▶ [INSTRUCTIONS TO FOLLOW]
This exercise calls for printing every record exactly once more.

▶ [DATA EXTRACTS]
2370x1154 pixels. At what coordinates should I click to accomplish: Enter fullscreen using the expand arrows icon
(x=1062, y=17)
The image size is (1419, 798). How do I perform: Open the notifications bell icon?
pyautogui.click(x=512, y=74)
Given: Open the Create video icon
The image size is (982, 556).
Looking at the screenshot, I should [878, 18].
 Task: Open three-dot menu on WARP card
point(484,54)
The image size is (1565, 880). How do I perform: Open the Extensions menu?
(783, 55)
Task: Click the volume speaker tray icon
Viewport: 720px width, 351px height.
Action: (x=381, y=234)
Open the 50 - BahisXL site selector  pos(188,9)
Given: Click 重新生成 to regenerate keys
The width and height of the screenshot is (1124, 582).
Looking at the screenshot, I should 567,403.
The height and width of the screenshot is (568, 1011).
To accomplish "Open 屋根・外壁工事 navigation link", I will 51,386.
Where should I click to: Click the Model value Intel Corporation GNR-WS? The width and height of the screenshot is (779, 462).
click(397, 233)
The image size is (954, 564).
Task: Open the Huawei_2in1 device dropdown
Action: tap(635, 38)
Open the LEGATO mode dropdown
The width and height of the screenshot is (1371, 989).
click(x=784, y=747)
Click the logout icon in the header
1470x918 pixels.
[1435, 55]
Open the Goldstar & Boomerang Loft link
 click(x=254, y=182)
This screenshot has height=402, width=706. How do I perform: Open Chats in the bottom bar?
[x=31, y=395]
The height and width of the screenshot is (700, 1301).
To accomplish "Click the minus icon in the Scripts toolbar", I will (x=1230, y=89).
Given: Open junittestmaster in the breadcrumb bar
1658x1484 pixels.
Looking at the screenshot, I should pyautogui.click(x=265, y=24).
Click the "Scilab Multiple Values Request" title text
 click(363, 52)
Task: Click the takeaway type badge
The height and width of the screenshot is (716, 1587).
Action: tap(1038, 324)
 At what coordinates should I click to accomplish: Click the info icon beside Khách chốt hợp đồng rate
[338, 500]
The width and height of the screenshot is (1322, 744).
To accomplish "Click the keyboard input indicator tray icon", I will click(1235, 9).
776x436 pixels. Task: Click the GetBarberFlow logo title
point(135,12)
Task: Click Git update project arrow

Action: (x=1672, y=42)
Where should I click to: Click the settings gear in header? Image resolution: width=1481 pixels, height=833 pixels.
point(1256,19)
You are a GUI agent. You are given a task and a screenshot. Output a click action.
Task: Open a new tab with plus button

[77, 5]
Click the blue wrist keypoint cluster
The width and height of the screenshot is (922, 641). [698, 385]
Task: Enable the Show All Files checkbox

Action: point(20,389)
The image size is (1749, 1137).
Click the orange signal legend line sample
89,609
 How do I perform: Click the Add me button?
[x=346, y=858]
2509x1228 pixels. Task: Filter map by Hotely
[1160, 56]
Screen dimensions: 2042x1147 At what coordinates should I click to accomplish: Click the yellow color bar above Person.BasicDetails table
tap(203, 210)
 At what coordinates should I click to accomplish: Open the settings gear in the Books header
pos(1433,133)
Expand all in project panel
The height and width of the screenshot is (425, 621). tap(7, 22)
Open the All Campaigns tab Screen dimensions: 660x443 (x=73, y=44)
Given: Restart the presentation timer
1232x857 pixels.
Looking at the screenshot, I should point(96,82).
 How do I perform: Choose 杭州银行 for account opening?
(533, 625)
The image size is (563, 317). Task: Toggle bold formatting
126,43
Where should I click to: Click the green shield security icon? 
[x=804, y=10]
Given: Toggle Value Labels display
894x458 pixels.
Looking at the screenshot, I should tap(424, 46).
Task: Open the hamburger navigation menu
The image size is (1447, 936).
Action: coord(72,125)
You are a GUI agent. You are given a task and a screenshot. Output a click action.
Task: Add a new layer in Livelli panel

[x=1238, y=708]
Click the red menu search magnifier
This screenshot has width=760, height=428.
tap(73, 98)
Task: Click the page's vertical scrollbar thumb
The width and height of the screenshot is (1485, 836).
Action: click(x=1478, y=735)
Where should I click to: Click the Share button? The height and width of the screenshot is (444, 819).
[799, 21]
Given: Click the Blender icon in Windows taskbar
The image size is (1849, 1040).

▶ [RESPONSE]
2370x1154 pixels. At what coordinates should I click to accomplish: Enter fullscreen using the expand arrows icon
(x=1062, y=17)
The image size is (1419, 798). How do I perform: Open the notifications bell icon?
pyautogui.click(x=512, y=74)
Given: Open the Create video icon
The image size is (982, 556).
Looking at the screenshot, I should [878, 18].
 Task: Open three-dot menu on WARP card
point(484,54)
The image size is (1565, 880). How do I perform: Open the Extensions menu?
(783, 55)
Task: Click the volume speaker tray icon
Viewport: 720px width, 351px height.
Action: (x=381, y=234)
Open the 50 - BahisXL site selector  pos(188,9)
Given: Click 重新生成 to regenerate keys
The width and height of the screenshot is (1124, 582).
Looking at the screenshot, I should 567,403.
The height and width of the screenshot is (568, 1011).
To accomplish "Open 屋根・外壁工事 navigation link", I will 51,386.
Where should I click to: Click the Model value Intel Corporation GNR-WS? The width and height of the screenshot is (779, 462).
click(397, 233)
The image size is (954, 564).
Task: Open the Huawei_2in1 device dropdown
Action: tap(635, 38)
Open the LEGATO mode dropdown
The width and height of the screenshot is (1371, 989).
click(x=784, y=747)
Click the logout icon in the header
1470x918 pixels.
[1435, 55]
Open the Goldstar & Boomerang Loft link
 click(x=254, y=182)
This screenshot has height=402, width=706. How do I perform: Open Chats in the bottom bar?
[x=31, y=395]
The height and width of the screenshot is (700, 1301).
To accomplish "Click the minus icon in the Scripts toolbar", I will (x=1230, y=89).
Given: Open junittestmaster in the breadcrumb bar
1658x1484 pixels.
Looking at the screenshot, I should pyautogui.click(x=265, y=24).
Click the "Scilab Multiple Values Request" title text
 click(363, 52)
Task: Click the takeaway type badge
The height and width of the screenshot is (716, 1587).
Action: tap(1038, 324)
 At what coordinates should I click to accomplish: Click the info icon beside Khách chốt hợp đồng rate
[338, 500]
The width and height of the screenshot is (1322, 744).
To accomplish "Click the keyboard input indicator tray icon", I will click(1235, 9).
776x436 pixels. Task: Click the GetBarberFlow logo title
point(135,12)
Task: Click Git update project arrow

Action: (x=1672, y=42)
Where should I click to: Click the settings gear in header? Image resolution: width=1481 pixels, height=833 pixels.
point(1256,19)
You are a GUI agent. You are given a task and a screenshot. Output a click action.
Task: Open a new tab with plus button

[77, 5]
Click the blue wrist keypoint cluster
The width and height of the screenshot is (922, 641). [698, 385]
Task: Enable the Show All Files checkbox

Action: point(20,389)
The image size is (1749, 1137).
Click the orange signal legend line sample
89,609
 How do I perform: Click the Add me button?
[x=346, y=858]
2509x1228 pixels. Task: Filter map by Hotely
[1160, 56]
Screen dimensions: 2042x1147 At what coordinates should I click to accomplish: Click the yellow color bar above Person.BasicDetails table
tap(203, 210)
 At what coordinates should I click to accomplish: Open the settings gear in the Books header
pos(1433,133)
Expand all in project panel
The height and width of the screenshot is (425, 621). tap(7, 22)
Open the All Campaigns tab Screen dimensions: 660x443 (x=73, y=44)
Given: Restart the presentation timer
1232x857 pixels.
Looking at the screenshot, I should point(96,82).
 How do I perform: Choose 杭州银行 for account opening?
(533, 625)
The image size is (563, 317). Task: Toggle bold formatting
126,43
Where should I click to: Click the green shield security icon? 
[x=804, y=10]
Given: Toggle Value Labels display
894x458 pixels.
Looking at the screenshot, I should tap(424, 46).
Task: Open the hamburger navigation menu
The image size is (1447, 936).
Action: coord(72,125)
You are a GUI agent. You are given a task and a screenshot. Output a click action.
Task: Add a new layer in Livelli panel

[x=1238, y=708]
Click the red menu search magnifier
This screenshot has width=760, height=428.
tap(73, 98)
Task: Click the page's vertical scrollbar thumb
The width and height of the screenshot is (1485, 836).
Action: click(x=1478, y=735)
Where should I click to: Click the Share button? The height and width of the screenshot is (444, 819).
[799, 21]
Given: Click the Blender icon in Windows taskbar
The image size is (1849, 1040).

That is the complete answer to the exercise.